Fig. 3: [¹⁸F]F-AraG accumulates in adrenergically stimulated brown and bone marrow adipocytes.

a Chronic adrenergic stimulation of thermogenesis-deficient Letmd1-KO mice did not result in increased [¹⁸F]F-AraG uptake in either iBAT or BMAT. b BRL37344 treatment did not lead to a significant increase in [¹⁸F]F-AraG accumulation in the iBAT (p = 0.08) or lumbar BMAT (p = 0.14).

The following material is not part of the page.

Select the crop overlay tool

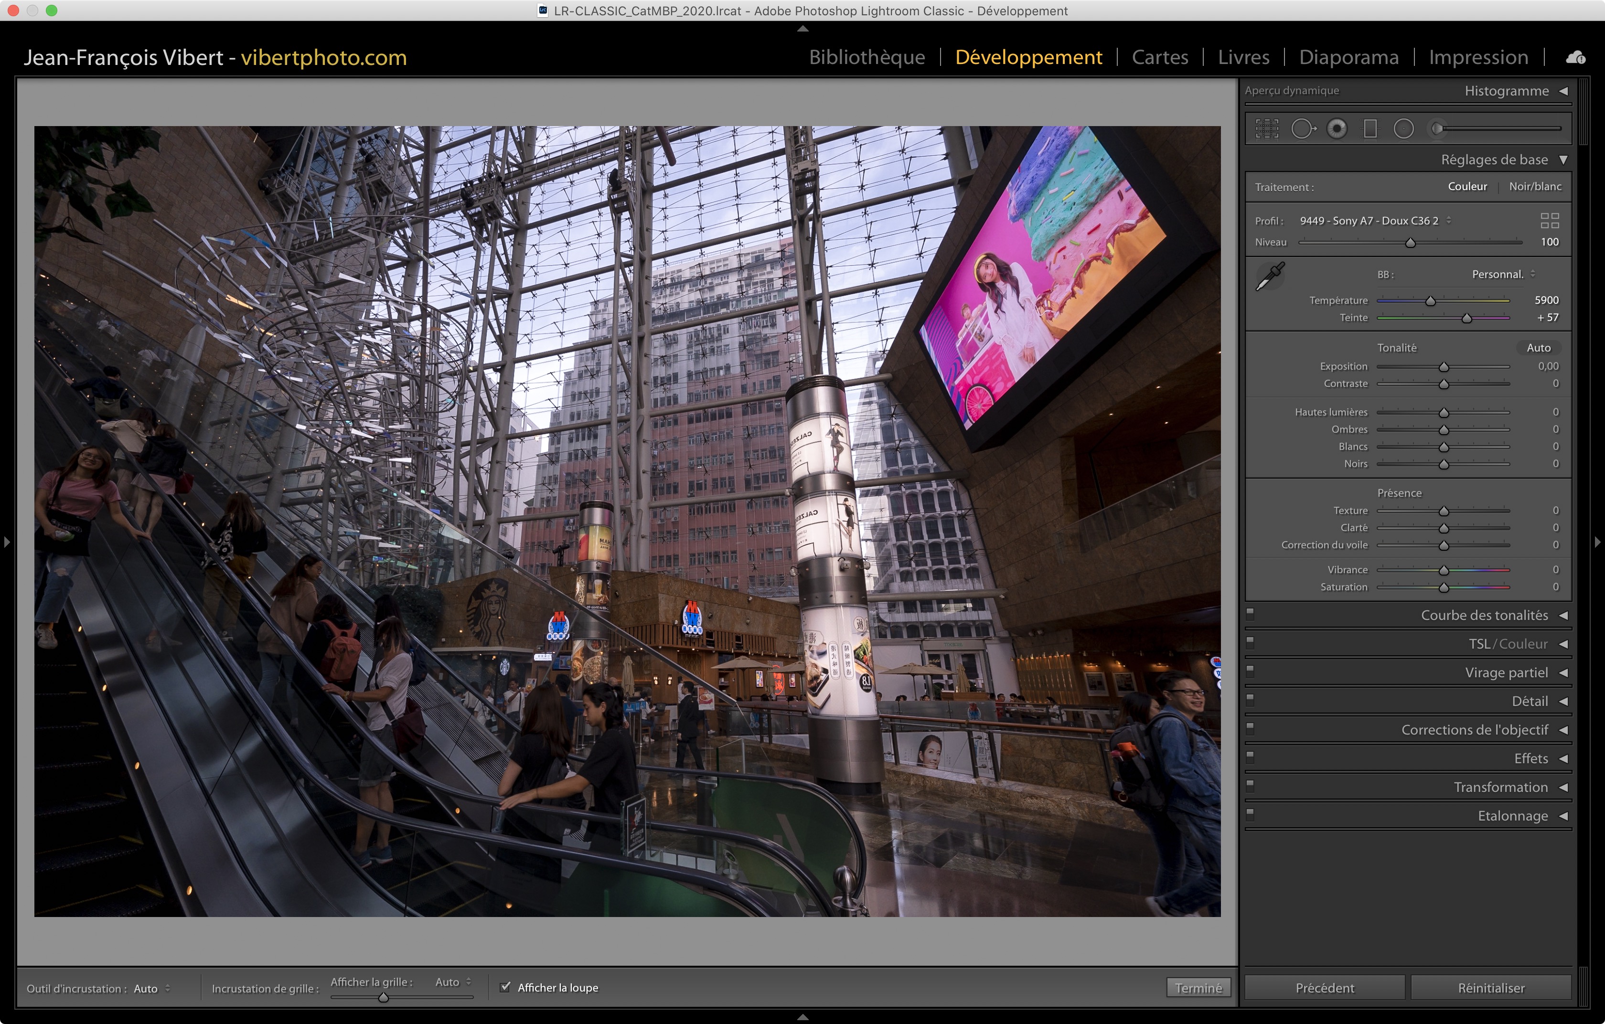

Signal in the cervical vertebrae increased marginally (12.5%) post adrenergic stimulation (p = 0.02). c There was no increase in the abundance of adipocyte or lymphocyte in the femoral bone marrow of adrenergically stimulated Letmd1 KO mice. Frequency of the subset is shown. d In Letmd1-KO mice, the adipocyte population in the femoral bone marrow constituted the majority of cells with a high mitochondrial content. BRL37344 did not change mitochondrial content of femur bone marrow adipocytes. e In femur bone marrow, adrenergic stimulation of Letmd1-KO mice decreased the population of adipocytes rich in mitochondria. f In T cell-deficient Rag1-KO mice, treatment with BRL37344 resulted in increased accumulation of [¹⁸F]F-AraG in iBAT, whereas there was no notable change in BMAT. g After adrenergic stimulation, [¹⁸F]F-AraG signal in the iBAT increased by close to threefold (p = 0.002), while the signal in BMAT did not show significant changes. h The frequency of adipocytes in the bone marrow of Rag1-KO mice increased significantly post adrenergic stimulation (p = 0.01). Frequency of the subset is depicted. i. Rag1 deficiency reduced mitochondrial content in femur bone marrow adipocytes. j The proportion of mitochondria-rich bone marrow adipocytes remained unchanged in adrenergically stimulated Rag1-KO mice (p = 0.75). k In wt mice, ¹⁸FDG accumulated in the adrenergically stimulated iBAT but not in the BMAT. Data are shown as mean ± SD (n = 5). Each spot represents an individual mouse. * p ≤ 0.05; ** p ≤ 0.01; *** p ≤ 0.001; **** p < 0.0001.